Data shown =>

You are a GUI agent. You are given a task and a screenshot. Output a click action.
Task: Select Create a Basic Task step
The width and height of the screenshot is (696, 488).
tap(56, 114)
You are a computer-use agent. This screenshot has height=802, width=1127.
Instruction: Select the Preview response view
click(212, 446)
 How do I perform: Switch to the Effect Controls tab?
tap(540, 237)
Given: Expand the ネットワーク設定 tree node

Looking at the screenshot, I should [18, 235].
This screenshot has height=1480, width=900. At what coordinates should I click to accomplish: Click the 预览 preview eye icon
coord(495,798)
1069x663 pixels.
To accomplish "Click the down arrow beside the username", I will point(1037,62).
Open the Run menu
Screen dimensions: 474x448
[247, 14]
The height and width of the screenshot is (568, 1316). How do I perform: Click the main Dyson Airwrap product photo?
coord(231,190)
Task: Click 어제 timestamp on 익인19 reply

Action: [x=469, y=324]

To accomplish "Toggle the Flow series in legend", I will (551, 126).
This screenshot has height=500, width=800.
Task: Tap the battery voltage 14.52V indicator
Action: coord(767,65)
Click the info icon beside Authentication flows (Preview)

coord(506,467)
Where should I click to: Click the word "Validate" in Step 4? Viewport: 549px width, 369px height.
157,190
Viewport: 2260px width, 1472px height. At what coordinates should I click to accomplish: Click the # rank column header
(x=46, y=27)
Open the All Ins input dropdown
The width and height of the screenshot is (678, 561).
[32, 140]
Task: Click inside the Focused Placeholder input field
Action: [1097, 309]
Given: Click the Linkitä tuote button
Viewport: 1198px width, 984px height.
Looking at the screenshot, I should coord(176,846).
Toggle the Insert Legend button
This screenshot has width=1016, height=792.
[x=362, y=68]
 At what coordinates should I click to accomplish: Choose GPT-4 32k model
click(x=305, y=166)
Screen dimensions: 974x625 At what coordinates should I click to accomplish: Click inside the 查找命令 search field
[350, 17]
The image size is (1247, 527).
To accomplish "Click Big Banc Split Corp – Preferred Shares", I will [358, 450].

Exercise requirements => Could you write out all the records exactly, please?

Answer to this exercise =>
You are a GUI agent. You are given a task and a screenshot. Output a click action.
Task: Select Create a Basic Task step
The width and height of the screenshot is (696, 488).
tap(56, 114)
You are a computer-use agent. This screenshot has height=802, width=1127.
Instruction: Select the Preview response view
click(212, 446)
 How do I perform: Switch to the Effect Controls tab?
tap(540, 237)
Given: Expand the ネットワーク設定 tree node

Looking at the screenshot, I should [18, 235].
This screenshot has height=1480, width=900. At what coordinates should I click to accomplish: Click the 预览 preview eye icon
coord(495,798)
1069x663 pixels.
To accomplish "Click the down arrow beside the username", I will point(1037,62).
Open the Run menu
Screen dimensions: 474x448
[247, 14]
The height and width of the screenshot is (568, 1316). How do I perform: Click the main Dyson Airwrap product photo?
coord(231,190)
Task: Click 어제 timestamp on 익인19 reply

Action: [x=469, y=324]

To accomplish "Toggle the Flow series in legend", I will (551, 126).
This screenshot has height=500, width=800.
Task: Tap the battery voltage 14.52V indicator
Action: coord(767,65)
Click the info icon beside Authentication flows (Preview)

coord(506,467)
Where should I click to: Click the word "Validate" in Step 4? Viewport: 549px width, 369px height.
157,190
Viewport: 2260px width, 1472px height. At what coordinates should I click to accomplish: Click the # rank column header
(x=46, y=27)
Open the All Ins input dropdown
The width and height of the screenshot is (678, 561).
[32, 140]
Task: Click inside the Focused Placeholder input field
Action: [1097, 309]
Given: Click the Linkitä tuote button
Viewport: 1198px width, 984px height.
Looking at the screenshot, I should coord(176,846).
Toggle the Insert Legend button
This screenshot has width=1016, height=792.
[x=362, y=68]
 At what coordinates should I click to accomplish: Choose GPT-4 32k model
click(x=305, y=166)
Screen dimensions: 974x625 At what coordinates should I click to accomplish: Click inside the 查找命令 search field
[350, 17]
The image size is (1247, 527).
To accomplish "Click Big Banc Split Corp – Preferred Shares", I will [358, 450].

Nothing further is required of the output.